No âmbito da Lei nº 8.666/93, havia a discussão em torno da legalidade e constitucionalidade da figura do órgão não participante da ata de registro de preços, popularmente, conhecido como “carona” – aquele órgão que se aproveita de um procedimento licitatório realizado por outro órgão ou entidade, pelo Sistema de Registro de Preços, utilizando-se de Ata de Registro de Preços. O que não deve ocorrer com a Lei nº 14.133/2023, considerando que a própria lei trouxe a figura do órgão não participante – “carona” –, definindo como sendo o órgão não participante da ata de registro de preços resultado do procedimento licitatório do órgão gerenciador.
No âmbito da Lei nº 8.666/93, temos, pelo menos, para a esfera federal, o Decreto nº 7.892/2013 como sendo a norma regulamentadora do procedimento auxiliar “Sistema de Registro de Preços” – SRP, no qual constam as regras do “carona”. Enquanto que, no âmbito da Lei nº 14.133.2021, além do próprio texto, no § 2º, do art. 86, temos o Decreto nº 11.462/2023, que regulamenta do referido procedimento auxiliar.
No entanto, considerando o fim da vigência da Lei nº 8.666/93 e, consequentemente, das normas infralegais que regulamentaram o Sistema de Registro de Preços da mesma, importante entender como ficará a utilização das atas de registro de preços fundamentadas na antiga lei de licitações.

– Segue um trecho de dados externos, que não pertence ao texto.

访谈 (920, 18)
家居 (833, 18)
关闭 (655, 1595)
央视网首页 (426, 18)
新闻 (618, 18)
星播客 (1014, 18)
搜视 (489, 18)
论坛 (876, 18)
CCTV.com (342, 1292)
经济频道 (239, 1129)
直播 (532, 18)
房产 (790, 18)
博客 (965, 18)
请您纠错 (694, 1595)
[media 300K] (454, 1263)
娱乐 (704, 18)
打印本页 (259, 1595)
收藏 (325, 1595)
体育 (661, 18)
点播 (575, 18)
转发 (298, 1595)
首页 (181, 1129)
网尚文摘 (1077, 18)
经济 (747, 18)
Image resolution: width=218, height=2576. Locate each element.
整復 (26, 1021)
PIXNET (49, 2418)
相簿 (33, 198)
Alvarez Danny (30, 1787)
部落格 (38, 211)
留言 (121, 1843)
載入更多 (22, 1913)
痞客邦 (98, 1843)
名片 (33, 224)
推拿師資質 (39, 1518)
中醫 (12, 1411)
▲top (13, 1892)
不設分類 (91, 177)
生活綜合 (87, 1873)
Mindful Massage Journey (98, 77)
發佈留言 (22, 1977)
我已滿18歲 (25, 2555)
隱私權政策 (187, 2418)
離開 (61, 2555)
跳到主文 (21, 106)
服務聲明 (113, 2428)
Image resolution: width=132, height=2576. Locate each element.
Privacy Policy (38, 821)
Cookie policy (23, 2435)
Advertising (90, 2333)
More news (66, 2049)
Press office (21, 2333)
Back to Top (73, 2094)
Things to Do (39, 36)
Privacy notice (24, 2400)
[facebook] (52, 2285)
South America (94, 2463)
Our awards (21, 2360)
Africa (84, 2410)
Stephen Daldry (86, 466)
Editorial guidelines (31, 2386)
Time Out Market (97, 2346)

A ideia desse texto é discutir o tema no âmbito do Decreto nº 7.892/2013 e do Decreto nº 11.462/2023, notadamente, quanto à figura do órgão não participante (“carona”).
Afinal, até que ponto poderei, como órgão não participante, utilizar uma ata de registro de preços de outro órgão regida pelo Decreto nº 7.892/2013, após o fim da vigência da Lei nº 8.666/93?
VIGÊNCIA DAS ATAS REGIDAS PELO DECRETO Nº 7.892/2013
O Decreto nº 11.462/2023 prevê, em seu art. 38, o seguinte:
Art. 38. Os processos licitatórios e as contratações autuados e instruídos com a opção expressa de ter como fundamento a Lei nº 8.666, de 21 de junho de 1993, a Lei nº 10.520, de 17 de julho de 2002, ou a Lei nº 12.462, de 4 de agosto de 2011, além do Decreto nº 7.892, de 23 de janeiro de 2013, serão por eles regidos, desde que:
I - a publicação do edital ou do ato autorizativo da contratação direta ocorra até 29 de dezembro de 2023; e
II - a opção escolhida seja expressamente indicada no edital ou no ato autorizativo da contratação direta.
Esse texto do decreto observa, ainda, a data limite de vigência da legislação antiga, constante no texto atual do art. 193, da Lei nº 8.666/93, alterado pela Lei Complementar nº 198/2023, que altera o inciso II, do art. 193, nos seguintes termos:
“Art. 193. .......................................................................................................................
...................................................................................................................................................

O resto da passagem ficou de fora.